Fig. 2. Light output power as a function of the gain current. During the test, there is no current in the DBR sections and the phase section and the EAM is not biased. The inject current in the SOA section is fixed at 150 mA.
In the device, the two reflectors on the two sides of the gain section form a Fabry-Perot (FP) cavity which supports a number of FP modes having different wavelengths. The Bragg wavelength of the DBR reflector λB = 2 neff ×Λ, in which neff is effective refractive index of grating material and Λ is grating pitch. When current is injected only into one DBR section, neff of the DBR material and thus λB are reduced because of the free carrier plasma effect [23]. As a result, each of the two reflectors selects a different laser wavelength from the set of FP modes, resulting in two mode emission at the same time. Besides selecting its own laser wavelength, each DBR section also provides reflection to support the other wavelength mode.

▶ **ITEMS**:
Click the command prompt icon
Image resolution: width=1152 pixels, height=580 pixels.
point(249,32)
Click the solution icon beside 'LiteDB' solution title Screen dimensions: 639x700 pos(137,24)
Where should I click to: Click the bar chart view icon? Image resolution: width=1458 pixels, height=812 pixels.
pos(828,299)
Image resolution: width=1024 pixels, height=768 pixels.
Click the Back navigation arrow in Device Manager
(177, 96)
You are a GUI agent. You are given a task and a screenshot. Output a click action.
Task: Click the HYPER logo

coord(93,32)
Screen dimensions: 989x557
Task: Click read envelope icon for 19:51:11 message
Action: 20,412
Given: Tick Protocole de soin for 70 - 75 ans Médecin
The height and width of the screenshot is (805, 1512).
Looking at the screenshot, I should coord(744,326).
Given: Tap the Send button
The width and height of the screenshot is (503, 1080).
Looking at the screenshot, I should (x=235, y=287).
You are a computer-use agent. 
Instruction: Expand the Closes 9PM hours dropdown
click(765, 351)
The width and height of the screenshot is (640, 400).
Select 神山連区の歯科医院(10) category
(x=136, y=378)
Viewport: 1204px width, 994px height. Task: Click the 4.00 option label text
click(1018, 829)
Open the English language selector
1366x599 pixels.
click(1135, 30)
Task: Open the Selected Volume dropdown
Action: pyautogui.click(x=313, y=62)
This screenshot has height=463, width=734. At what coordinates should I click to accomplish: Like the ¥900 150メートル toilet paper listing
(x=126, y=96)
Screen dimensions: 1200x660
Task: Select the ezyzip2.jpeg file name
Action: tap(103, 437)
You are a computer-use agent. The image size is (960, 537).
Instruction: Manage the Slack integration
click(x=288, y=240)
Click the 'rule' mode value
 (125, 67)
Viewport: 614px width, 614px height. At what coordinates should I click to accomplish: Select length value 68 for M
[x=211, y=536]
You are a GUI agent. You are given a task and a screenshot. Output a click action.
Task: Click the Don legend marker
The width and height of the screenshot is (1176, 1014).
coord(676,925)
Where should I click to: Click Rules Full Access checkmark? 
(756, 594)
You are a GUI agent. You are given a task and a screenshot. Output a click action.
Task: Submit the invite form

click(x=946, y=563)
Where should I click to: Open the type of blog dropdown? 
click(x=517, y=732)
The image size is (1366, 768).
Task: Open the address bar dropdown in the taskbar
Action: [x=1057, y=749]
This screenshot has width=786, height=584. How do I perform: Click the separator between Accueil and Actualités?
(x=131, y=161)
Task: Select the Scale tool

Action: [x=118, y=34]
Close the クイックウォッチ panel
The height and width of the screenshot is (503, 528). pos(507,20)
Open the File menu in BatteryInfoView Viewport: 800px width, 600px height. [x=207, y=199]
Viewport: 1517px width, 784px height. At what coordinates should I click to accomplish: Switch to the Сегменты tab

▶ **CHALLENGES**:
(a) List every section of the device that the laser passage names.
(b) In the laser passage, what causes the effective refractive index of the DBR material to drop when current is injected into one DBR section?
(c) Copy out the laser passage from "Fig. 2. Light" to "fixed at 150 mA.".
The data comes from a separate source.

▶ **RESPONSES IN ORDER**:
(a)
- Gain section
- DBR sections
- Phase section
- SOA section

(b) The free carrier plasma effect.

(c)
Fig. 2. Light output power as a function of the gain current. During the test, there is no current in the DBR sections and the phase section and the EAM is not biased. The inject current in the SOA section is fixed at 150 mA.